“Universal compulsory school attendance. Free instruction. The former exists even in Germany, the second in Switzerland and in the United States in the case of elementary schools. If in some states of the latter country higher education institutions are also ‘free’, that only means in fact defraying the cost of education of the upper classes from the general tax receipts.” — Karl Marx, in his notes to the Gotha Program, 1875 (source).

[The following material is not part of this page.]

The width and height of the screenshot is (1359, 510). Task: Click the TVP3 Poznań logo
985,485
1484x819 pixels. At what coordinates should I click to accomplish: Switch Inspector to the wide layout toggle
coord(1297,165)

A century later, George Psacharopoulos wrote: “free education is likely to have the opposite effect to the one advocated by politicians, namely that it might further aggravate rather than alleviate social disparities. The main reason for this perversity is that although education (say, at the university level) is free of charge to those who eventually enroll, enrolments have to be rationed by non-price means (like competitive examinations) because the number of university places is limited (especially in less advanced countries). The non-price allocative mechanism is inequitable because it favors students from well-to-do families who can afford the substantial direct cost of private preparation for the university entrance examinations and the indirect cost of
foregone earnings while the student is at school. Furthermore, the absence of tuition charges increases the ratio of aspirants to entrants and thus boosts the gap between the demand and nearly fixed supply of university places. This creates the need for further non-price restrictions to entry, increases the number of unemployed secondary school graduates and inevitably contributes to social unrest” (Psach Subsidization Ed 1977).